A New England Bank’s Flawed Early Implementation of Chip Cards Allowed Unauthorized Charges

Data Breach Response

A series of unauthorized fraudulent EMV charges from Brazil baffled a small bank from New England recently. The bank is one of many that are starting to roll out the new EMV (chip-based) cards.

The problem with this particular fraud is that the bank has not yet started sending its customers the new chip cards. It, however started implementing the system already. The criminals must have been aware of this fact and used it to their advantage. Because implementing the EMV payment system is a rather lengthy and exceedingly difficult process, the bank’s security measures were lowered for all incoming chip transactions.

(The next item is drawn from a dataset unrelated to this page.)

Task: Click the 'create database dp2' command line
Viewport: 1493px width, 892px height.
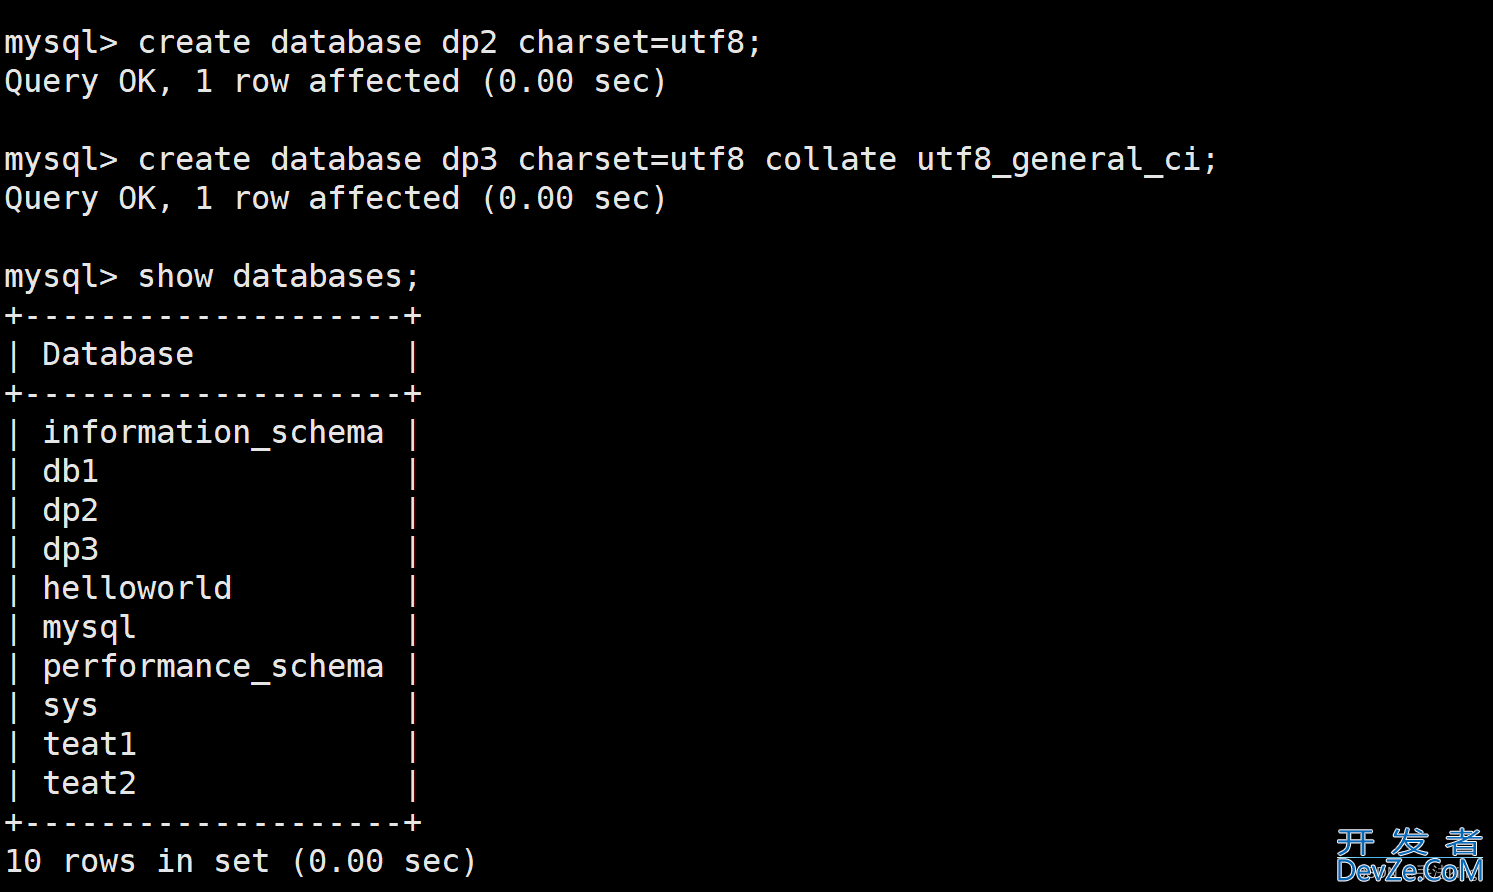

According to Brian Krebs, the bank sort of treated all EMV transactions as valid and didn’t (more like couldn’t) verify all security factors, because the system was not fully in place yet. This is why these charges were able to get through as chip transactions without a PIN. The bank approved about $40,000 of the total $120,000. The approved transactions were let through by the bank’s automated processor, which is used for approvals when the bank’s core systems are offline.

The cards these fraudsters used were actually from the Home Depot breach. The New England bank said it didn’t reissue all the cards from the Home Depot breach, because they were not seeing a lot of fraudulent charges and didn’t deem it necessary. These charges from Brazil, however beat their monthly fraud levels in just a few days.

The credit card companies involved will be investigating whether the vendors who own the terminals these charges originated from are involved in the fraud.